Estepilha: “Caneco”, uma pedra no sapato de Lopes da Fonseca…

Rui Marote
Estepilha!, no passado dia 9 de Julho, o deputado Lopes da Fonseca teve a infelicidade de chamar para o debate o Primeiro-Ministro António Costa  e o Ministro das Finanças, João Leão, considerando-os duas faces da mesma moeda porque, disse, até as suas famílias vêm de Goa. Uma intervenção marcada pela falta de oportunidade e gosto, ainda por cima numa época em que rolam as cabeças das estátuas representando todos os que tiveram o que quer que seja a ver com o racismo…
Não vamos colocar gasolina na fogueira nem julgar alguém por intervenções infelizes no calor do debate parlamentar. Até porque devemos ter por princípio não julgar para não sermos julgados… Mas o Estepilha tem a memória do disco rígido perfeita, sem ser necessário um refresh ou uma formatação. Em Outubro de 2000, um dos fundadores do CDS Madeira foi um dos três  deputados eleitos para o Parlamento Regional, na presidência de José  Manuel Rodrigues, também eleito. Tratava-se de Cabral Fernandes.
Ora, Cabral Fernandes nasceu em Goa, em virtude do seu pai ter sido colocado naquela colónia portuguesa. Regressou à Madeira, terra dos seus pais, ainda jovem. Quando o autor do “Estepilha” de hoje esteve em Moçambique, conheceu muitos oriundos da Índia e no serviço militar teve bons colegas  da antiga colónia portuguesa.
Na lista eleitoral do partido democrata-cristão seguia em 4º Lopes da Fonseca, que não foi eleito, mas tinha a promessa de rotatividade com Cabral Fernandes no meio do mandato. Porém, essa pretensão não se concretizou. Embora fosse inclusive anunciada a 31 de Dezembro de 2003 na imprensa a substituição, a mesma não avançou, pois o eleito não abdicou do seu mandato e, Estepilha!

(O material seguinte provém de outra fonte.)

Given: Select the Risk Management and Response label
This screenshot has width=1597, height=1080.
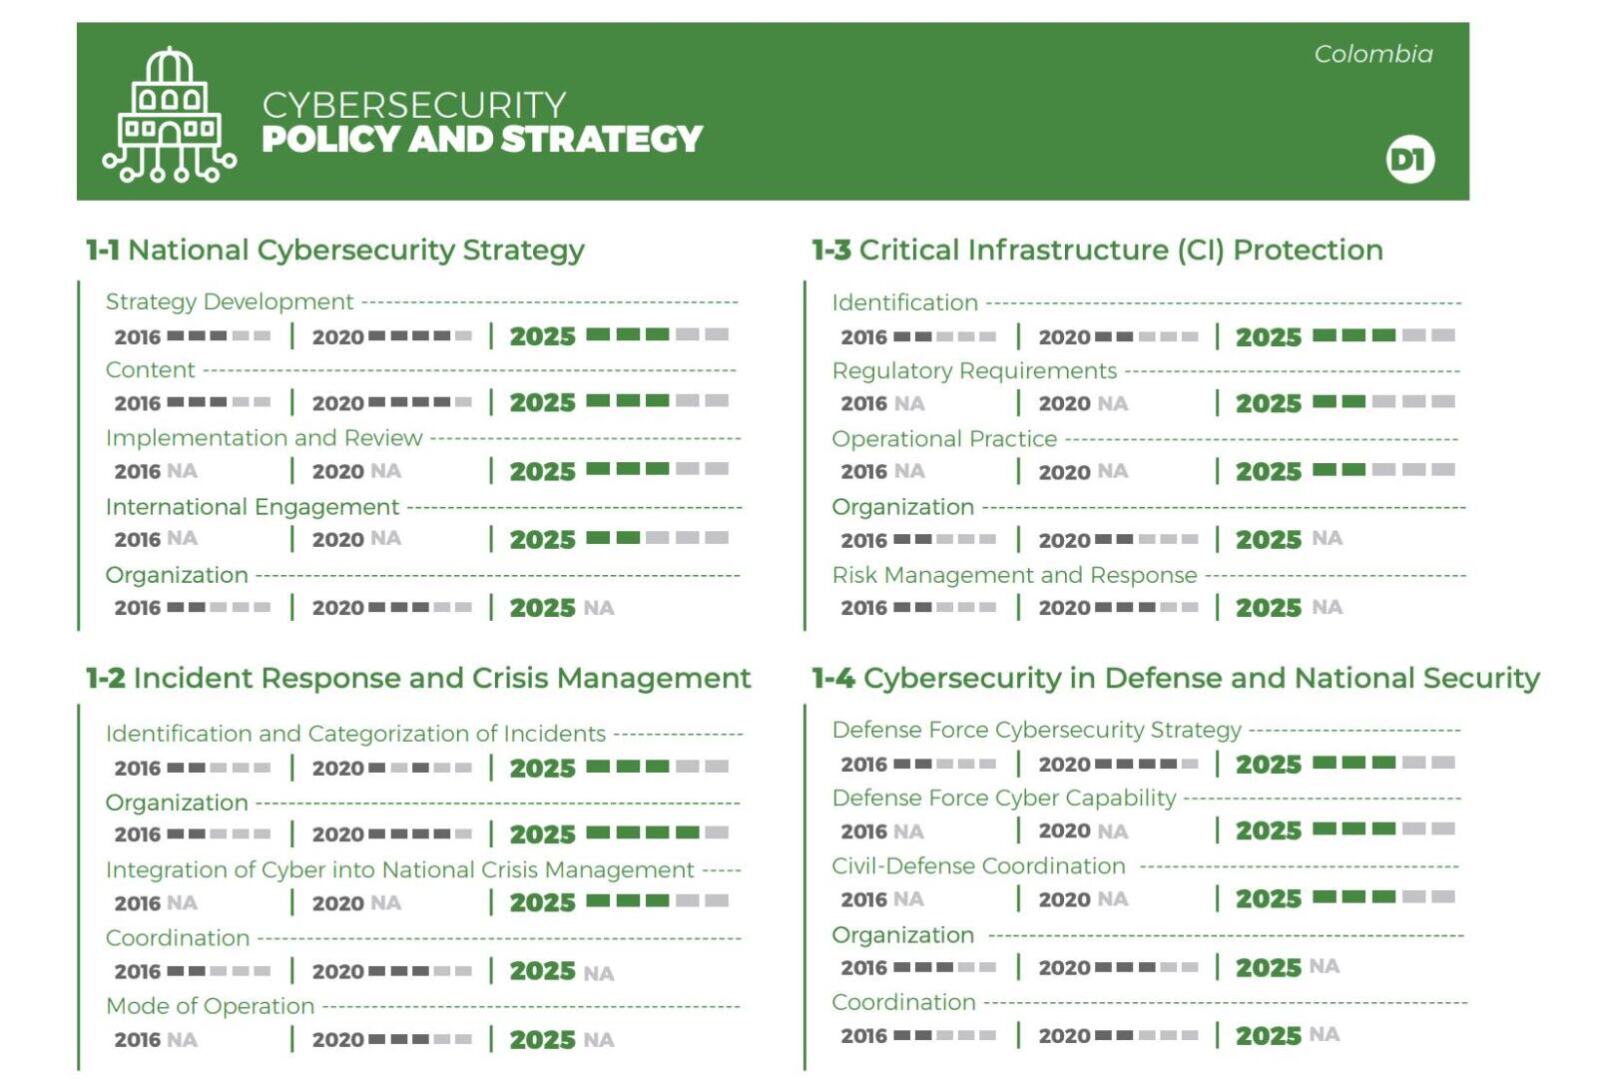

Fonseca ficou com uma pedra no sapato desde essa hora, que carrega até os dias de hoje.
Os moçambicanos designam de forma depreciativa por “caneco” os católicos com origem na antiga Índia Portuguesa, tomados como mestiços num contexto esmagadoramente negro, porém puros na sua origem identitária indiana. Enquanto minoria étnico-racial não europeia, no tempo colonial o seu estatuto social colocava-os mais próximos dos então brancos de classe baixa. Em relação aos negros moçambicanos no quotidiano, os “canecos” com maior facilidade se posicionavam nos círculos da elite social e administrativa dos brancos de primeira.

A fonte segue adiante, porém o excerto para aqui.